1. Single-Source Shortest Paths Problem:

    Input: Directed graph G=(V, E). (m=|E|, n=|V| )

              -- each edge has non negative length le

              -- source vertex s

    Output: for each v in V, compute L(v) := length of a shortest s-v path in G

 

2. BFS already compute shortest paths in linear time, if le = 1 for every edge e. If we replace each edge e by directed path of le unit length edges, that will blow up graph too much.

 

3. Dijkstra’s Algorithm :

    Initialize:

        a)  X = {s}  [vertices processed so far]

        b)  A[s] = 0 [computed shortest path distances]

        c)  B[s] = empty path [computed shortest paths for algorithm explanation]

    Main Loop:

        while XǂV:

             a) among all edges (v, w) in E with v in X and w not in X, pick the one that minimizes

                  A[v] + lvw , call it (v* , w*)

             b) add w* to X

             c) set A[w*] := A[v*] + lv*w*

             d) set B[w*] := B[v*] U (v*, w*)

 

4. We cannot reduce computing shortest paths with negative edge lengths to the same problem with non negative lengths by adding large constant to edge lengths. Because paths with more edges will be added more constants which don't preserve shortest paths.

 

5. Correctness Proof :

    Claim: For every directed graph with nonnegative edge lengths, Dijkstra’s algorithm correctly computes all shortestpath distances. Let A[v] be the shortest distance calculated by Dijkstra's algorithm and L[v] be the true shortest distance from s to v.

    Proof by Induction on the number of iterations:

        Base Case: A[s] = L[s] = 0.

        Inductive Hypothesis: all previous iterations are correct (i.e., A[v] = L(v) and B[v] is a true shortest s-v path in G, for all v already in X).

        In current iteration: Pick an edge (v*, w*) and we add w* to X. We set B[w*] = B[v*] u(v*, w*) , A[w*] = A[v*] + lv*w* = L(v*) + lv*w*.  Let P= any s->w* path. It must “cross the frontier” of X and V-X. 

        Let y and z be the vertices on the frontier of the path, while y is in X and z isn't. 

        Length of P = length of s-y + lyz + length of z-w* >= L[y] + lyz >= A[v*] + lv*w*

 

6. Using heap to implement Dijkstra’s Algorithm:

    Two Invariants : 

        a)  elements in heap = vertices of V-X.

        b)  for v in heap , Key[v] = smallest Dijstra greedy score of edge (u, v) in E with u in X

    By invariants, Extract-Min yields correct vertex w* to add to X and A[w*] = Key[w*].

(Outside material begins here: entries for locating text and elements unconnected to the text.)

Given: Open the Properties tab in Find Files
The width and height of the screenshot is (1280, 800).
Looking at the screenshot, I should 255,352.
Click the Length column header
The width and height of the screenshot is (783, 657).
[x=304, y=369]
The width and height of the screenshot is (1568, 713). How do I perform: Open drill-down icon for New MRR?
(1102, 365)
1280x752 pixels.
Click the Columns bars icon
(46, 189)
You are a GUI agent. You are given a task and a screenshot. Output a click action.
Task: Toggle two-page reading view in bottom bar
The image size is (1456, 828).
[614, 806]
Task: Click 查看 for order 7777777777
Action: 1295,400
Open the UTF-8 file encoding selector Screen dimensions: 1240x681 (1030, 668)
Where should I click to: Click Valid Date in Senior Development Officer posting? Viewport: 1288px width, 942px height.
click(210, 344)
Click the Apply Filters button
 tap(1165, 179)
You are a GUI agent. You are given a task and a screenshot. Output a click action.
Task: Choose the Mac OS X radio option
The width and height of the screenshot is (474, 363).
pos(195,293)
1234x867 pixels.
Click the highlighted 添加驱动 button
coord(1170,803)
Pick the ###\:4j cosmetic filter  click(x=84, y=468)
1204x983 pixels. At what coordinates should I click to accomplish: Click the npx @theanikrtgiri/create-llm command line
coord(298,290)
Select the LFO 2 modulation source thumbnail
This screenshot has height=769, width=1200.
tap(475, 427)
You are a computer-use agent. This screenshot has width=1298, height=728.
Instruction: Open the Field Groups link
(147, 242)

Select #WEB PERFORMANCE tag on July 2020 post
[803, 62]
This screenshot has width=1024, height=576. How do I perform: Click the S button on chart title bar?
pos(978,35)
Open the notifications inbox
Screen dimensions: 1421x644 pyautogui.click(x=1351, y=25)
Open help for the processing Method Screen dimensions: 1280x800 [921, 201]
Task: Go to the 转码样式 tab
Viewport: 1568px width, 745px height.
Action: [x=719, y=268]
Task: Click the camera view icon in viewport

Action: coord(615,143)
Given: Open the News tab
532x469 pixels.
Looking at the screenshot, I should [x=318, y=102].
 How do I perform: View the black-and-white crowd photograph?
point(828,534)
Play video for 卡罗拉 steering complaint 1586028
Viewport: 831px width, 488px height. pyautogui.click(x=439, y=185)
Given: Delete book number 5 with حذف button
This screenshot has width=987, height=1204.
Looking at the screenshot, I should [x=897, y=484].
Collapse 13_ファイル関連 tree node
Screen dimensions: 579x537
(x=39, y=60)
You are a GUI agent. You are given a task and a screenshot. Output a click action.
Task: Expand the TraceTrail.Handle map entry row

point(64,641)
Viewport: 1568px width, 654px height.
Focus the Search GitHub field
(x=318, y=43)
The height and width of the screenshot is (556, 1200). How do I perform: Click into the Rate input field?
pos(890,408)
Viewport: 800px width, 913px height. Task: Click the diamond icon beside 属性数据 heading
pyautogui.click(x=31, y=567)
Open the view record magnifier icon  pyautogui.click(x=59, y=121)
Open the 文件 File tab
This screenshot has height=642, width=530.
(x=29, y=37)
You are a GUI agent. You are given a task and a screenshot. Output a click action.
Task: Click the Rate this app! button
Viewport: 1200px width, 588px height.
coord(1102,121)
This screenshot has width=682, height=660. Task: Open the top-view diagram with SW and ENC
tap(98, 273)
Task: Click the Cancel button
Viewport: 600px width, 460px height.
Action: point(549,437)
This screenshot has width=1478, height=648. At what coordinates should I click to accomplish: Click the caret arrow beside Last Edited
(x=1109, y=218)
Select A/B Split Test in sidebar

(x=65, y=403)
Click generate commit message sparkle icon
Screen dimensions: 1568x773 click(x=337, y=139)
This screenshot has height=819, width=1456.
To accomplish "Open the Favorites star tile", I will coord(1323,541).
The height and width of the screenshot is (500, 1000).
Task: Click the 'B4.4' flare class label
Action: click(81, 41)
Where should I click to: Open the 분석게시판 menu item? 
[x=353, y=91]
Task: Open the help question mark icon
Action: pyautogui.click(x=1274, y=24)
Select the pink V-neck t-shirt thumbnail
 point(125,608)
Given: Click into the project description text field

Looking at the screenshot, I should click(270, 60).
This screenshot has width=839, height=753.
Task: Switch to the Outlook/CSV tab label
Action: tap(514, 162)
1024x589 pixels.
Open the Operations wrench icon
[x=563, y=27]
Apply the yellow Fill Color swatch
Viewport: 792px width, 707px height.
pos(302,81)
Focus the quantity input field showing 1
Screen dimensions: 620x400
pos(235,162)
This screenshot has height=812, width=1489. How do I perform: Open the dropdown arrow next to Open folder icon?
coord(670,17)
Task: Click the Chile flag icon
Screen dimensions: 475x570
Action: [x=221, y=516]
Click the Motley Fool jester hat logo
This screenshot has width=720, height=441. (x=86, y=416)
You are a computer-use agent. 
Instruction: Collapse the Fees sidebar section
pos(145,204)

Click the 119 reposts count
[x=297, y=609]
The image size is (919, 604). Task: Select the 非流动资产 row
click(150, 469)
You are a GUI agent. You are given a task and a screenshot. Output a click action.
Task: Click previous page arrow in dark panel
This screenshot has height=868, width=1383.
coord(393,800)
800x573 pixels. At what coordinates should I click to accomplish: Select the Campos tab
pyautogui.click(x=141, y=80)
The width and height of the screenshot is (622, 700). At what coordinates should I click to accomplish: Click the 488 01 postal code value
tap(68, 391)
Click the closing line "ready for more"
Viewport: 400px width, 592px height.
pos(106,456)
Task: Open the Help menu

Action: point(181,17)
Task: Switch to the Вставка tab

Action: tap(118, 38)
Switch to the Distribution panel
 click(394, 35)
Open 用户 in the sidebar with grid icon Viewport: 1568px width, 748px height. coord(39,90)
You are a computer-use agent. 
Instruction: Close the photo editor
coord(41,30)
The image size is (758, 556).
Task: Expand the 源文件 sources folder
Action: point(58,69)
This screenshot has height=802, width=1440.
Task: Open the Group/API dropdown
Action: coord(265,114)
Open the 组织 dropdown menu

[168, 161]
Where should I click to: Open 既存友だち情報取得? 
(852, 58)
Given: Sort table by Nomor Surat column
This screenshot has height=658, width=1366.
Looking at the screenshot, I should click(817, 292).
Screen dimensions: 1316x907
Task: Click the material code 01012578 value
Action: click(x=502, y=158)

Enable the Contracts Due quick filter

    To maintain Invariant b) :

        When w* extracted from heap, for each edge (w*,v) in E:

           if v in V-X :

              - delete v from heap

              - recompute key[v] = min{key[v] , A[w*] + lw*v }

              - re-Insert v into heap

 

7. Running Time Analysis:

    Heap operations:

    - (n-1) Extract mins

    - each edge (v,w) triggers at most one Delete/Insert combo (if v added to X first)

    So: # of heap operations in O(n+m) = O(m)  (We assume graph is connected.)

    So: running time = O(m log(n))